1 kasim 1928 de 1353 sayili kanun ile yapilmis harekettir.
not: tarihi troller tarafindan yazilmis bir milletin bedbaht fertlerinden biri olarak ciddi, dogru ve tartismasiz bilgi iceren bir cok fikrimizin gayriciddi olarak algilanmakta oldugunun uzulerek farkindayim.
en az iki bin senedir tek meşgalesi islamla, müslümanlarla çatışmak olan, kurtuluş savaşı dediğiniz savaş öncesi ülkemizi işgal eden latinlerin alfabesini türk alfabesi diye yutturma çalışmalarının sonuçsuz kalması ile bugün itiraf olunabilen bir gerçektir.

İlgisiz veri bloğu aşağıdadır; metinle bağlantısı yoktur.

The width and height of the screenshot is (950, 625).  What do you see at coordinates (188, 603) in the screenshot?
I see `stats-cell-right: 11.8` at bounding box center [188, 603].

gregorian (ermeni) takvimini türk takvimi,
pazar gününü resmi tatil günü,
noeli de yılbaşı ilan eden zihniyetin icraatlerinden sadece birisidir.
işgaldeki hali unutma diyenlere: işgal edenler kimlerdi? latin alfabesi kimin?
o zamanların avrupa özentiliği ve yeni kurulmuş bir devletin başında dolaşan leş kargalarının istediklerini tam olarak yaptıramadıysalarda bir çoğunu hayata geçirdiler.
kuran-ı kerimi okuyup anlamamaları için iyi bir yöntemdi fakat atatürk bu konuya müdahale edip tevsirini yaptırmıltır.
Evet atatürk bir insandı ve hataları oldu hatta hatalara zorlandı.
Kendi yapmadığı hataların günahını çekmesini isteyenler var.
1928'de kaldırılan alfabe türk alfabesi değil, arapça, farsça ve osmanlıca harfleri içeren, öğrenmesi oldukça zor bir alfabeydi. latin alfabesinin getirilmesiyle, toplumdaki okur yazar sayısı arttırılmaya, bu yolla da sosyokültürel varlığımız geliştirilmeye çalışılmıştır. eğer hala bu üç dilin harmanlanmasıyla oluşmuş alfabe kullanıyor olsaydı, türk toplumunun çok büyük bir kısmı okuma yazma bilmeyecekti.
sağdan sola doğru yazılan ve okunan hangi dile türkçe dendiğini hangisine arapça dendiğini unutmuş ya da kafası karışmış bir yazarın önerdiği cümledir.
Atatürk'ün avrupayla bir yürüyelim gerisinde kalmayalım diye yaptığı devrimdir. iyi de etmiştir, fakat bakıyoruz ki o öldüğünden beri avrupa'nın gerisindeyiz. üşüyoruz türk alfabesi reyiz mi desem yoksa atatürk dönemi hariç bütün türk hükümetlerine mi sövüp saysam bilemedim şimdi.